1. We’re experts at creating boundaries.
While everyone else is trying to figure out how to say no to people, introverts learn at an early age how to say we don’t want to do something. We know when we need to stop before we get burnt out, so we go home before it gets uncomfortable. Introverts rarely do what they don’t want to do. Doesn’t that just sound like a dream?
2. Creating intimate relationships and bonds are our jam.
Although hanging out with tons of people for an extended amount of time sounds like a nightmare to most introverts, our personalities really come out when we’re able to get to know folks one-on-one. You’ll never meet a friend more attentive and loyal than one who is an introvert who has made the choice to let you in their circle.

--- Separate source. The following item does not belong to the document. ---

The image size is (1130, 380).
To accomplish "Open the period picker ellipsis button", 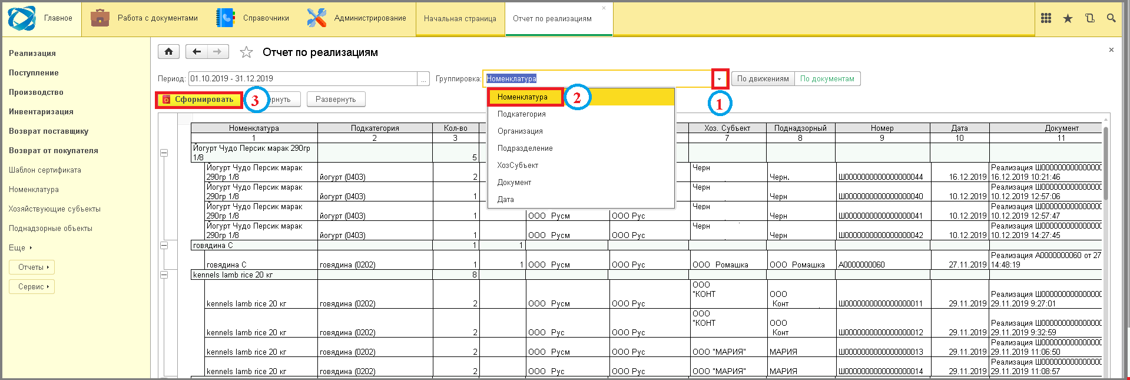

3. Introverts rarely experience FOMO.
Everybody’s going to the Beyoncé concert, or homecoming at college, or the big holiday party? So what. We don’t care. Again, it’s not that we’re anti-social, we just don’t need to be social with everybody. Introverts are drained when we’re around in big crowds and have to cater to many different people, so staying at home is just fine with us.
4. We learn to be self-motivated as introverts.
Introverts do a lot of reflection, so we’re very much aware of where we need to improve in life. Whether we have shortcomings at work, or in our personal relationships, we usually know before someone else tells us. Since we’re intentional about finding quiet space to let ourselves think, we’re able to strategize how to be better.
5. Self-confidence comes naturally for introverts.
It takes a lot of courage to go against the crowd and say “no, I’m not doing that because it doesn’t make me feel good,” and introverts do that regularly. As a young introvert matures, they learn that it’s important to take care of themselves first. There is so much power in knowing that you can do what you need to do in order to take care of your physical and emotional needs.
6. We are very in tune with our physical and emotional needs.
As an introvert, when I’m in overstimulated for too long in crowds or social situations, I get physically sick. I was sick on my honeymoon because the entire week leading up to my wedding was (incredible, but) overwhelming. I’ve learned to leave parties early, not talk to certain people too often, and get 8 hours of sleep when I’m traveling in order to stay well. Every introvert I know can tell you their exact breaking point, which is great because they also know how to stay far away from it.
7. We are great judges of character.
Introverts have a great gift of being able to read people. Even the introverts who don’t know that’s what they’re doing, do it. Because we have to ration out our energy to last as long as we need it to, we usually learn how to spot an energy vampire no matter where we are. People who are negative or draining get identified quickly and we eventually cut them off.
8. Our high standards make us better at everything.
This is going to sound like I’m bragging, but I’m really not trying to. As an introvert, I am very particular about who and what I choose to spend my precious energy on. I don’t need to be around people, so when I hang out with someone, it’s a very conscious choice. That makes me an incredibly loyal friend who values the relationships that I do have.
If I come to your party, it means I’m not going to go do something else social that day or maybe even that weekend because it drains me. I chose your thing because that thing, and you, are important to me. If an introvert chooses to spend time with you or to come to your event, you should feel very special because to that introvert, you’re a real friend.
My grandmother had a full and busy life. She served on committees at church, traveled, and had the best friendships. I’d like to think that being an introvert enhanced her life and gave her a deeper appreciation of the people in her life. I know for sure that it does that for me.